(Records from a collection)
^^^^

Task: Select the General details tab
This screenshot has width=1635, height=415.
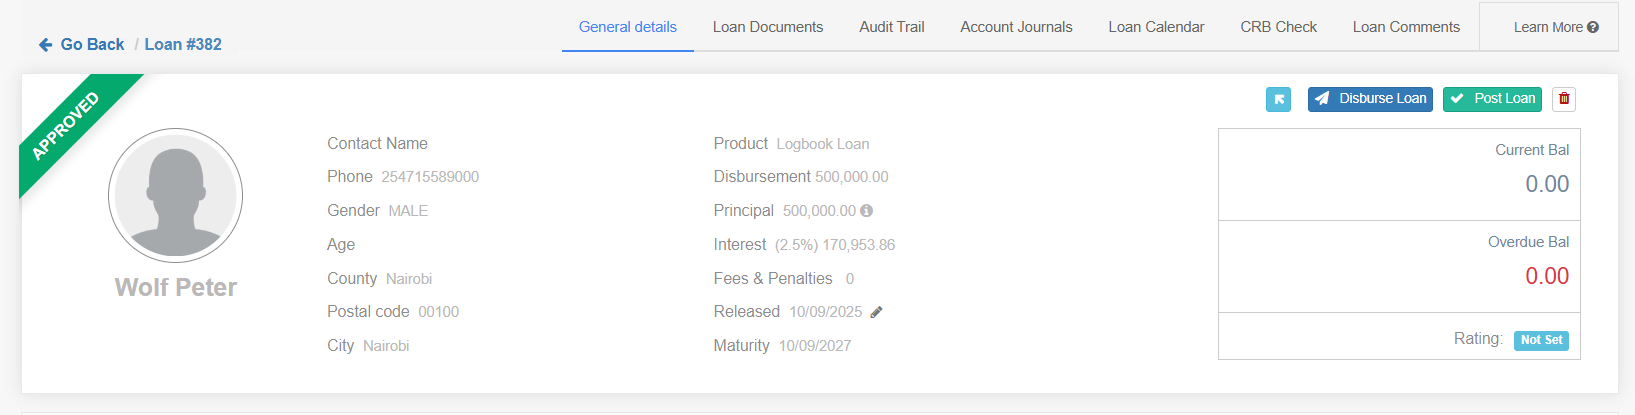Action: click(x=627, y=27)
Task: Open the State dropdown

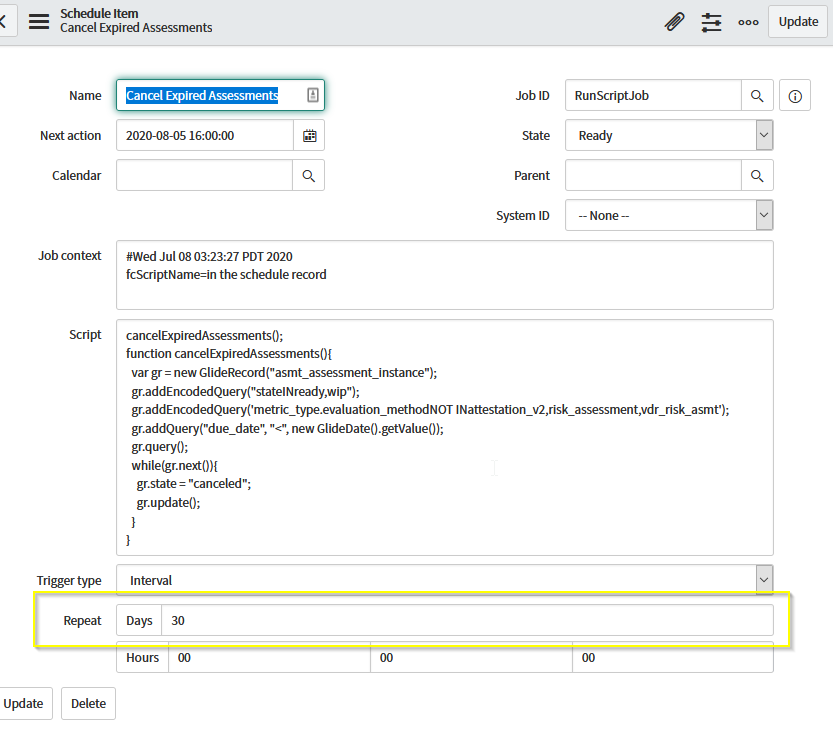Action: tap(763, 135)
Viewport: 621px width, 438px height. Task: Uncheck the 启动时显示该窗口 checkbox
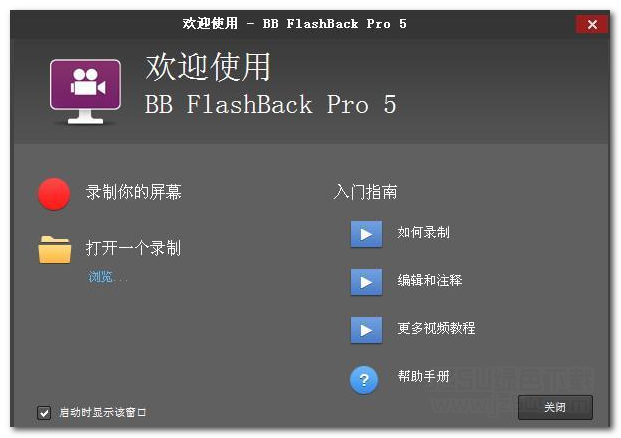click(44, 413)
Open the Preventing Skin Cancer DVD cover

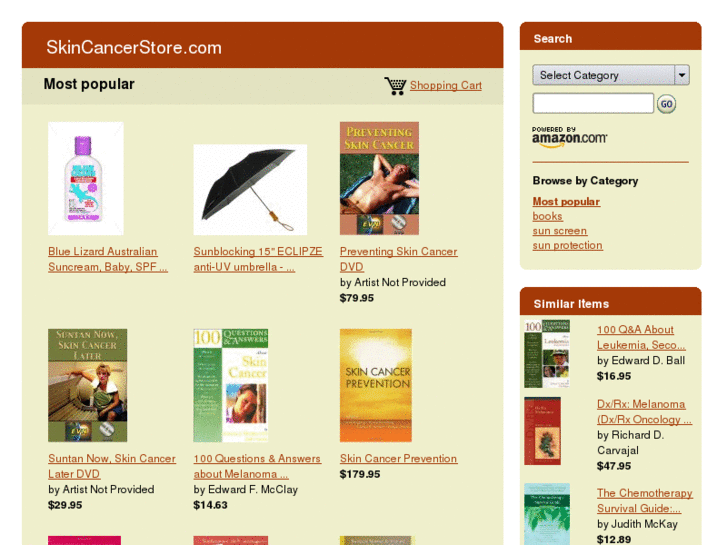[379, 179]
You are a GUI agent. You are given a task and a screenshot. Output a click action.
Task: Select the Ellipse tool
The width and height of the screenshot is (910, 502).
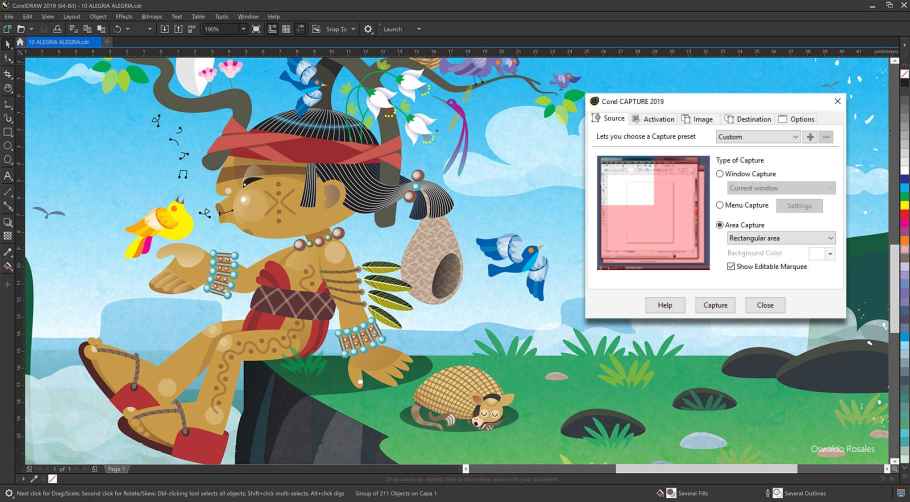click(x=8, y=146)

^^^^

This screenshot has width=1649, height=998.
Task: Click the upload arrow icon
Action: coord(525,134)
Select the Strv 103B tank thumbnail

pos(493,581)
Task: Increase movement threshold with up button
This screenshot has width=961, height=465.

^^^^

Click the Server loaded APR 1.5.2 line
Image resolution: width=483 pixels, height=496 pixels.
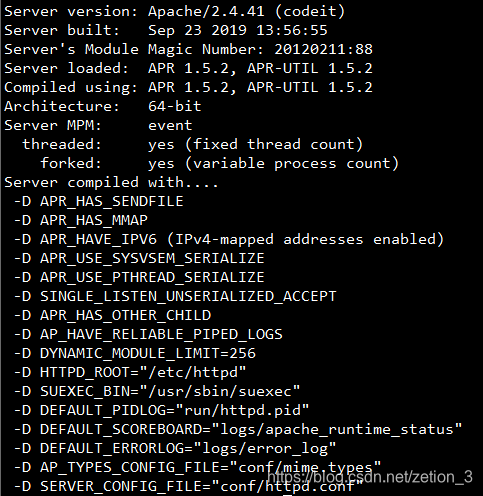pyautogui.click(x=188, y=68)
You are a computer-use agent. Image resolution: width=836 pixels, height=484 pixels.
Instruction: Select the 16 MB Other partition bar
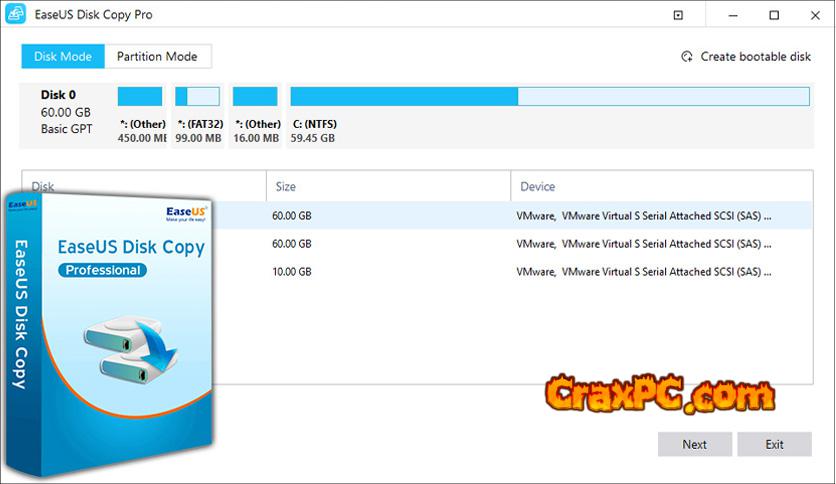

^^^^

TASK STATEMENT: Look through the entries, and return every line that the word "agent" appears in.

ANSWER SECTION:
You are a GUI agent. You are given a task and a screenshot. Output a click action.
You are a computer-use agent. Image resolution: width=836 pixels, height=484 pixels.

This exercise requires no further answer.